Luxury automaker Mercedes-Benz has revised its annual profit target downward for the second time this year, citing a challenging economic climate, particularly in China. This revised forecast follows a similar downgrade earlier this year due to weak second-quarter results. As the headwinds for German car makers grow stronger by the day, Berlin has set up a crisis meeting to help its ailing car industry.

The primary driver behind Mercedes’ adjustment is a “deterioration in the macroeconomic environment,” especially in China, where weakened consumer spending has impacted sales, including those in the premium segment.

As a result, Mercedes-Benz expects its automotive division’s operating margin to hover around 6% for the year’s second half—a significant drop from the 14.6% margin recorded in 2022 and 12.6% in 2023.

Drop in stock quotes

Overall, the group’s operating profit, including its van production and banking operations, is projected to be “significantly lower” than last year’s €20 billion, after forecasting only a slight decline. This announcement triggered a noticeable drop in Mercedes’ stock quotes (-8%).

Analysts have noted the suddenness of Mercedes-Benz’s announcement. “While some investors expected a profit warning, the scale and lack of prior cautious comments were surprising,” said Tom Narayan, analyst at RBC Capital Markets.

Rumors surfaced of a possible Volvo scenario for a weakened German premium carmaker, where a Chinese candidate might gain complete control in a take-over. As Geely already is Mercedes’ largest private shareholder, it’s a more likely candidate than nationally deeper-rooted Volkswagen, for example.

BMW also issued a warning

Mercedes isn’t the only car maker issuing a profit warning. Last week, BMW released a similar warning, also citing a decline in China sales and a recall affecting 1.5 million vehicles due to a braking system issue.

That problem is, however, temporary and attributed to a supplier’s fix. BMW now expects its automotive division’s operating margin to be between 6% and 7%, down from the previous 8% to 10%.

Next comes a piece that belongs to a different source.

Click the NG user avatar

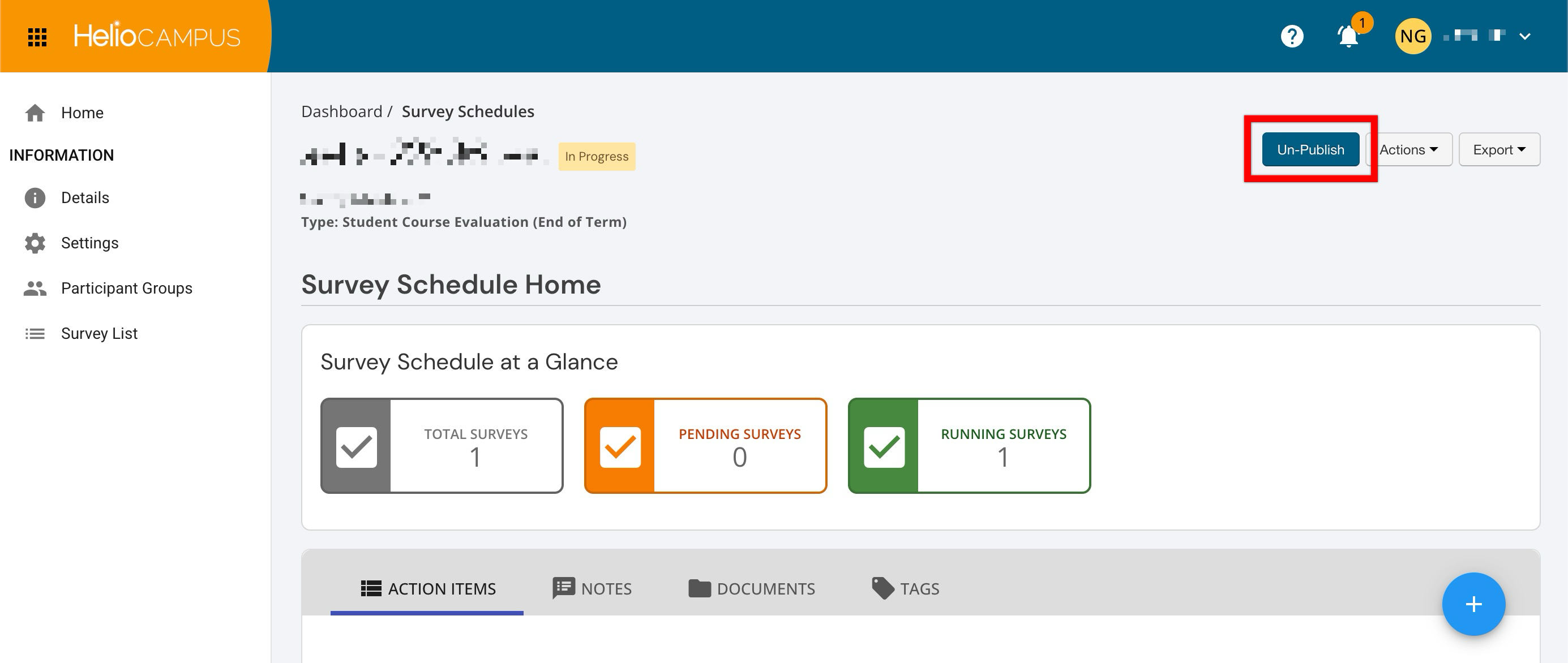coord(1413,37)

The challenging Chinese market, which is the biggest for most premium brands, comes on top of the electrification woes. Operations are transforming from ICE to BEV, and electric car sales in Germany have crashed over the fallout of incentives. Meanwhile, the EU is imposing huge fines next year if these car makers don’t meet their CO2 targets, for which they desperately need sufficient electric car sales.

Berlin to open its wallet for Volkswagen?

The dip at Mercedes is one more sign that the German car industry is in distress, growing stronger every day. Especially the news that Volkswagen might shut down car factories in its home country for the first time in its history has caused ripples at the Reichstag in Berlin.

Media outlet Manager Magazine released redundancy numbers for the workforce from Wolfsburg as high as 30,000 (one out of four at Volkswagen), but top management has denounced these numbers as “crazy.”

German Economy Minister Robert Habeck has called an automotive summit today, bringing together manufacturers, unions, and suppliers to discuss the industry’s current crisis. He intends to reignite electric car sales by implementing new purchase incentives.

While he highlighted during a factory visit last Friday that Volkswagen is responsible for its own health check and reforms, he doesn’t exclude that Berlin will open up its wallet to help the ailing car maker.

The car industry in Germany has an annual turnover of 564 billion euros and represents 5% of the country’s Gross Domestic Product (GDP).